Intermountain Health: Holistic patient care coordination requires partners outside of healthcare, and we need technology and relationships to bridge patients to those services effectively. This is a new type of collaboration for Intermountain. This evaluation helped us understand where our implementation of a coordinated network was most effective and where we have opportunities to improve with the added benefit of shared learnings and best practices with CyncHealth and Unite Us.

Q: Why are these types of evaluations important?

Unite Us: Cross-sector collaboration and DOH strategies are trending across the healthcare landscape. We all know this work is important and necessary. But it is also hard and takes significant investment in building trust and rapport with community organizations. This is more easily achieved when we recognize that community organizations are the experts in addressing social needs, and we increase our chance of success when their perspectives and experiences are incorporated into a shared framework to tackle community needs together.

CyncHealth: The use of technology tools to address DOH is still a new frontier in the healthcare space. Evaluations like this allow for the collection and analysis of data to develop an objective understanding of what is happening with the implementation of these tools. From that data, we can establish a baseline and develop best practices in a space where they are still rapidly evolving.

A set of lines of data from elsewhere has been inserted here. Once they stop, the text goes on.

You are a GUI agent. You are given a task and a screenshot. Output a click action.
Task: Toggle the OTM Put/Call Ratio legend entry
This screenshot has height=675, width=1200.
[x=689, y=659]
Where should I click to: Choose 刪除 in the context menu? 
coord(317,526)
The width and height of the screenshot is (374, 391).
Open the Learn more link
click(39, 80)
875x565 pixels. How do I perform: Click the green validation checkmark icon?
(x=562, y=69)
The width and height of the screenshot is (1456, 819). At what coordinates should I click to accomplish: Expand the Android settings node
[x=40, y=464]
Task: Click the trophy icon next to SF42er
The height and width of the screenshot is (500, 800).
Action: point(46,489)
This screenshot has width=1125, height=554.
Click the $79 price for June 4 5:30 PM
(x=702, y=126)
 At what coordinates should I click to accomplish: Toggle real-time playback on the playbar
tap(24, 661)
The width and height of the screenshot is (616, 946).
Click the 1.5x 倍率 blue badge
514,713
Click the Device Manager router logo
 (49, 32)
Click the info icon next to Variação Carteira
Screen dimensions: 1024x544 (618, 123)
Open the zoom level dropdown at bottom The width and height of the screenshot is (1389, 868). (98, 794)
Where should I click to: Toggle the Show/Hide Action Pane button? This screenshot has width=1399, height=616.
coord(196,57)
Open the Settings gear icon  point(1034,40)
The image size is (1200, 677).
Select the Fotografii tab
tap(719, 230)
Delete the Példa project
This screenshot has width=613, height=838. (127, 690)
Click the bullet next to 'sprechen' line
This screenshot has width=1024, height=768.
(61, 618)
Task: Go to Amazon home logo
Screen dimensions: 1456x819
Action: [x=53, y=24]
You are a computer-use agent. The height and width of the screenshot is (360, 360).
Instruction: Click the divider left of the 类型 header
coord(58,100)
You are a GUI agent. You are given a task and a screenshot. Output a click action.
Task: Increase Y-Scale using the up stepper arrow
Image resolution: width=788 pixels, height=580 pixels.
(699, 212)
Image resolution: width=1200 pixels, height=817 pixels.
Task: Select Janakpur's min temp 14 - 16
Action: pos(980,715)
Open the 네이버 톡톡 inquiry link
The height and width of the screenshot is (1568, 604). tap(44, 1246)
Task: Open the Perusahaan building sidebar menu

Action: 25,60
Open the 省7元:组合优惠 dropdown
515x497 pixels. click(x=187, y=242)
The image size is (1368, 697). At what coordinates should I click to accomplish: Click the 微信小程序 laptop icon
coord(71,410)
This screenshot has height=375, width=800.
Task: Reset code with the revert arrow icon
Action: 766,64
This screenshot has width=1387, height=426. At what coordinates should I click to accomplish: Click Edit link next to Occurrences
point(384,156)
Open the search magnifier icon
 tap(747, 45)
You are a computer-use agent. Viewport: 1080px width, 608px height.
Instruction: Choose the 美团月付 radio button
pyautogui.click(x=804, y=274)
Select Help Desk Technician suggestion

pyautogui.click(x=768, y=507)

Intermountain Health: Addressing a person’s physical, mental, and social needs requires services outside our clinic and hospital walls. We understand how our systems and processes work, but to be a good partner to other agencies we depend on for their expertise, we need to know how we best work together. Social care coordination plays a vital role in improving population health, and findings from these evaluations help us take an evidence-based approach to work collaboratively to improve community health.

About Our Partners

CyncHealth logo

CyncHealth was established in 2008 as a 501(c)(3) organization with a mission to enable providers in the State of Nebraska to exchange healthcare data and support them in providing holistic and effective care to all patients. More than a decade later, CyncHealth now serves more than 1,100 facilities and connects over five million lives across the Midwest. A leader in healthcare data partnerships, CyncHealth’s health data utility serves as a healthcare data exchange to coordinate care across the continuum, improve patient care, ease the burden on providers, and create healthier communities.  

Intermountain Health logo

Intermountain Health serves the healthcare needs of people across the Intermountain West, primarily in Utah, Idaho, Nevada, Colorado, Montana, Wyoming, and Kansas. Based in Salt Lake City, they are an integrated non-profit health system of 33 hospitals, 385 clinics, medical groups with some 3,800 employed physicians and advanced practice providers, 59,000 caregivers, a health plans division called SelectHealth with more than 1 million members, and other health services.  Helping people live the healthiest lives possible, Intermountain is committed to improving community health and transforming healthcare by using evidence-based best practices to consistently deliver high-quality outcomes at sustainable costs. 

About Unite Us

Unite Us is the nation’s leading software company bringing sectors together to improve the health and well-being of communities. We drive the collaboration to identify, deliver, and pay for services that impact whole-person health. Through Unite Us’ national network and software, community-based organizations, government agencies, and healthcare organizations are all connected to better collaborate to meet the needs of the individuals in their communities.